You should check out Elm[0] if you haven’t already. It’s also worth noting that things like JSX and Vue templates are just syntactic sugar over render functions that look very similar to the example you gave (albeit less terse).

John Sundell also has a Swift DSL[1] for generating HTML in a similar fashion, though Swift on the server is still very niche.

Obviously these all still ultimately produce HTML, but they do offer some nice accordances for the developer.

[0]: https://guide.elm-lang.org/

[1]: https://github.com/JohnSundell/Plot

I read through the linked Grand Unification Proposal out of curiosity. I’m sure its author means well, but it shows a great deal of ignorance of all parts of the stack (HTML, CSS, JavaScript, accessibility, computer science, &c.) and why they are the way they are, and proposes extremely impractical solutions to the perceived problems, while introducing problems ten times as bad as the ones it solved.

It proposes ditching HTML and CSS in favour of JavaScript, but never seems to acknowledge that it also replaces JavaScript with a radically different beast that’s extremely incompatible with JavaScript, integrating an unspecified form of reactivity to the language, and shifting to some unspecified kind of lazy execution semantics. (Greenspun’s tenth rule of programming also applies to this mutation of JavaScript.)

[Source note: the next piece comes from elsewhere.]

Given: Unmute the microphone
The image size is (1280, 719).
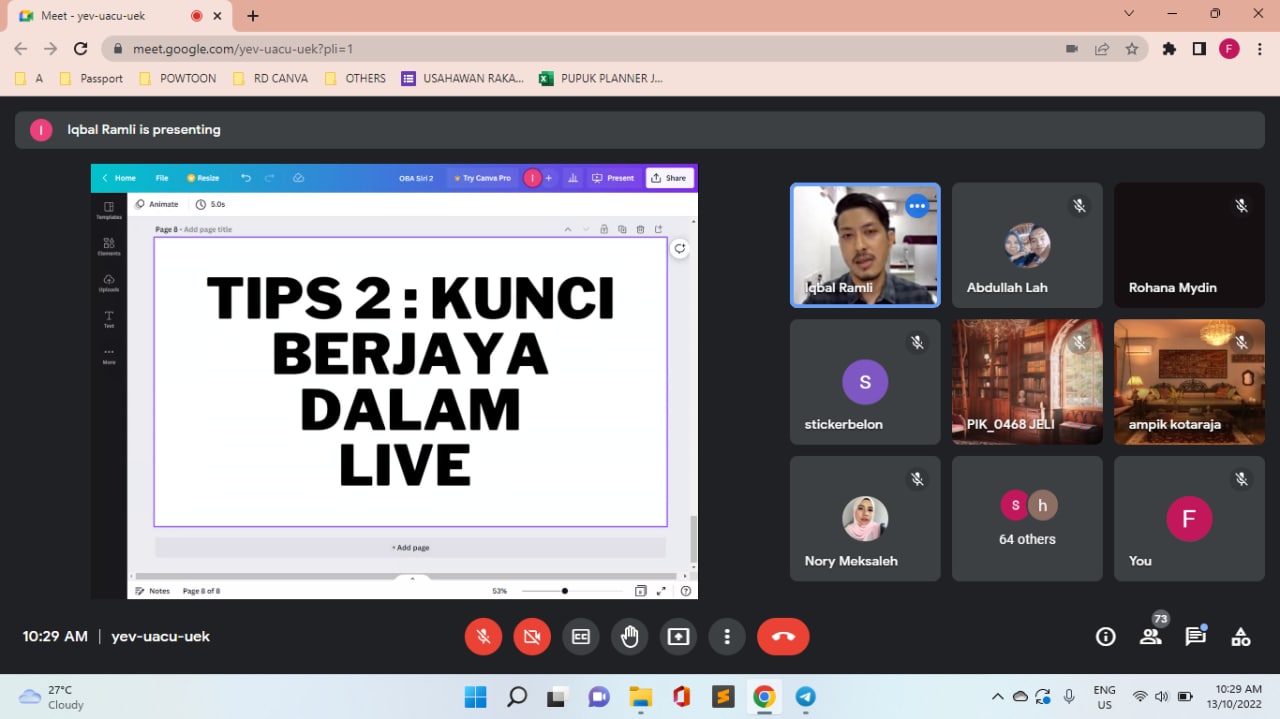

It drops the web’s layout system completely, including all text handling of things like wrapping or inline blocks, in favour of something absolutely crippled that accidentally embeds the halting problem and unbounded mutual recursion. Dropping text layout would certainly lead to people reimplementing much of the existing system in user space, and that would be a multi-megabyte library that now everyone would be shipping. (This is not the only case where shifting it into JavaScript is a much bigger deal than people tend to imagine; CSS transitions are surprisingly fiddly to implement correctly in pure JavaScript; in the best case, your single line becomes a dozen obscure lines and some kind of extra state storage.)

Its examples of this brave new world are more verbose than the comparable HTML, elide critical details like z-ordering (which looks like it’s been done completely back to front, which would never fly for rendering performance), and get some basics of layout wrong, so that you’ll get collisions on tiny screens where the HTML a sane person would write using grid or flex (and perhaps even some float if they wanted!) would not have fallen over, and would be more maintainable.

There’s also a substantial dose of cognitive dissonance: “I cannot stress enough that it is imperative to adopt preexisting and proven concepts rather than reinventing the wheel” and bemoaning the inefficiency of the documents that people write because they have ten times as many elements as it seems they should need, while proposing (a) shifting such fundamentals as layout and even text layout into user space, which is plain insanity; (b) reimplementing hyperlinks in JavaScript, in the `onclick = "open('…')"` style; (c) replacing functioning accessibility and metadata systems with… some vague idea that’s going to be better, or something, but doesn’t actually say anything. (Least of all about the accessibility tree—I get the impression the author may not even have heard of that.)

No, I’m afraid this is all up a technically terrible proposal, with no real redeeming qualities at this time: most of the things it says are problems I disagree with, and most of its solutions are actually much worse problems. But I do think the proposer might like to learn some Lisp—you’re never going to convince people to replace the whole web stack like this, but understanding Lisp’s unification of data and code would definitely help develop some of these ideas into more practical things. Certainly any real unification of HTML, CSS and JavaScript would work best with S-expressions rather than some JSON- or JavaScript-like syntax.

Looks like the author suffers from Dunning–Kruger in a big way. Surely, he may know a lot, he has a MSc., not a stupid person at all, but it's obviously not enough.